Just as the felony assault trial against a San Luis Obispo city firefighter is about to begin, the County District Attorney’s Office caused a last-minute shakeup by replacing a veteran prosecutor assigned to the case.
John Ryan Mason is set to go to trial on April 23 for an alleged late-night assault on a former friend at a San Luis Obispo bar and grill in June 2011.
In recent months, friends and family of the alleged victim in the case, Los Osos resident Jory Brigham, began to question whether the trial would even happen; a string of prosecution-related delays set it back and communication between Brigham and the prosecutor assigned to the case went stale.
Brigham told New Times he was initially promised by prosecutors that the office would pursue full criminal charges against Mason, but that Deputy District Attorney Karen Gray had expressed her doubts about the case in his last communication with her.
At that point, Brigham said, Gray had yet to contact a number of witnesses he’d provided.
Fearing the DA would drop the case, a number of Brigham’s friends began a signature-gathering effort to compel the prosecutor otherwise.
District Attorney’s Office spokesman Jerret Gran, however, told New Times that Gray had simply been “reassigned” and was replaced by prosecutor Kristy Imel.

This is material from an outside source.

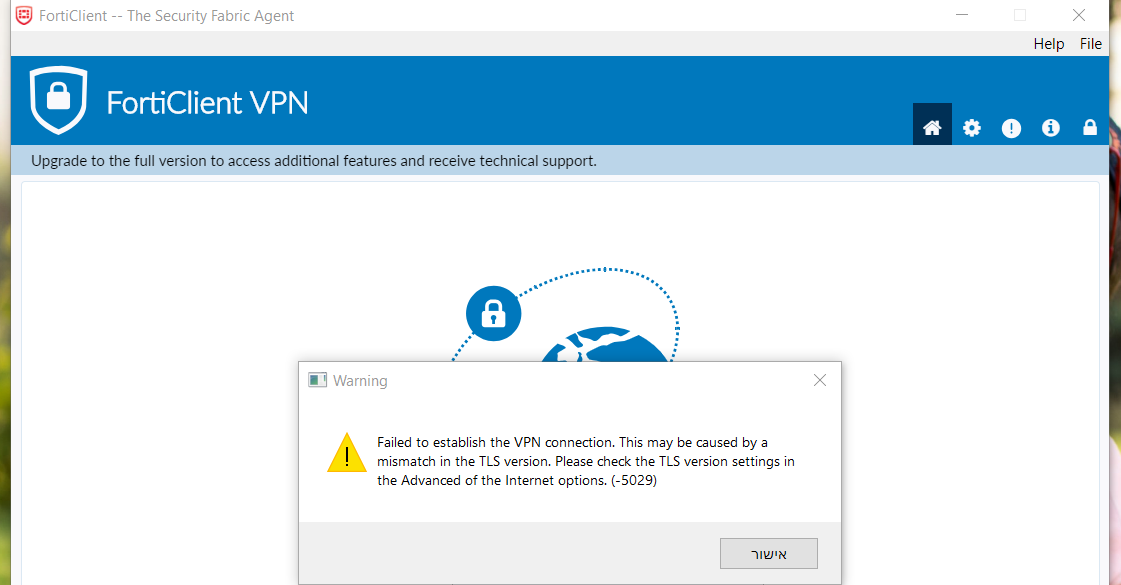Click the padlock icon in the header toolbar
Viewport: 1121px width, 585px height.
1090,127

He said the office never expected to drop the case, and that Gray, who had participated in a number of preliminary hearings, had laid the groundwork by presenting evidence necessary to connect great bodily injury enhancements to Mason’s charges.

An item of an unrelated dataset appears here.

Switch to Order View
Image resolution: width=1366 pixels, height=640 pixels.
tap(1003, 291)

“It was never our intention to dismiss the case,” Gran said. “Sometimes these things happen when you have people working a number of cases at a time.”
Instead, calendar issues and Gray’s current workload impacted her ability to give the upcoming trial proper attention, he said, citing Gray’s involvement in the highly publicized upcoming trial of a San Luis Obispo man accused of murdering his mother.
Brigham, meanwhile, said he’s been frustrated with the pace of the proceedings, but he’s ready to move forward.
“The wheels of justice are slow, I guess, and I’m just starting to learn this,” Brigham said.
He’s expected to testify in the first day of the trial.
Mason’s attorney, Chris Casciola, couldn’t be reached for comment.